Someone dealing with an IRS problem will have to watch their case to make sure that it is getting the attention it requires.  In doing so, make sure to comply with deadlines set by the IRS agents and follow up regularly to ensure that your case is not being sidelined in favor of a squeakier wheel.  You won't be able to overcome all delays, but letting the IRS know that you are paying attention to your case will help ensure that they pay attention to it as well.  If you run into obstacles, the Taxpayer Advocate Service may be helpful as well.  Of course, they are also facing the budget cuts and will have delays of their own. 

Tuesday, October 22, 2013

Waking the Government

Restarting the government after a two and one half week shutdown is like waking up on a weekend after you found the time to sleep in.  It doesn't happen quickly.  The websites of each the IRS and Tax Court have each posted notices about what to expect from them as they wake up and the wheels start turning again. 

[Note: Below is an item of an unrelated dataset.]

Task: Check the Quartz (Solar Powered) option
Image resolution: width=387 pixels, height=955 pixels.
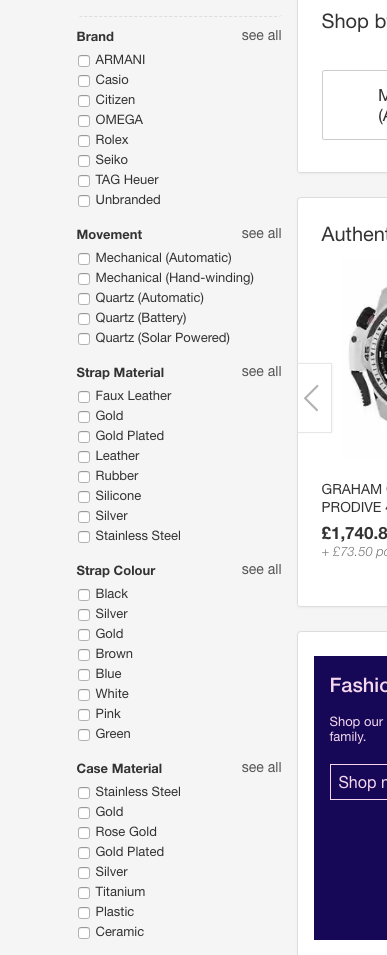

The IRS has issued news releases concerning the resumption of operations following the shutdown.  They can be found here and here. The IRS is substantially backlogged.  They continued to receive returns, correspondence and information from people during the shutdown, but there was nobody to look at any of it.  As a result, they are telling taxpayers to expect substantial delays and to wait to call the IRS “if their issue is not urgent.”

The tricky part is that there is no clear explanation of what is urgent.  The IRS likely takes the position that questions concerning your refund are not urgent, but, those concerning liabilities… probably should be treated as urgent.  As the IRS resumes operations, they will resume issuing liens and levies.  Those that owe tax and wish to avoid liens or levies, should get in touch with the IRS regardless of how long they might have to wait to get through to someone.  It may take a while to get a response, but being proactive is better than having to deal with an empty bank account because you and the IRS disagreed about whether the case was urgent.

Those individuals and businesses dealing with a specific IRS agent might expect to receive a phone call to discuss the timing of any future action.  In the meantime, any previous deadlines set by the IRS should be respected unless otherwise discussed with the agent.

The United States Tax Court has posted detailed guidance on its website.  Those with trials that were scheduled during the shutdown will hear from the Court about rescheduling.  Those trials that were to start this week and later will begin as scheduled unless there was an inability to discuss the cases with the IRS.  In such cases, the Court should be advised and it will consider how best to proceed.  The notice also identifies the deadlines for taking certain actions that were/are impacted by the shutdown. 

The Tax Court notice advises, however, that any statutory filing deadlines provided in the Internal Revenue Code are not impacted by the shutdown.  That is, if you have a fixed 90 day deadline in which to file a case with the Tax Court, the 90 days still stands.  If that 90 days would have expired during the shutdown, the postmark date of any filed Petitions will govern whether the time period was satisfied.  If a Petition to the Tax Court is outside of the 90 days, it will likely mean that the case will be dismissed as filed late.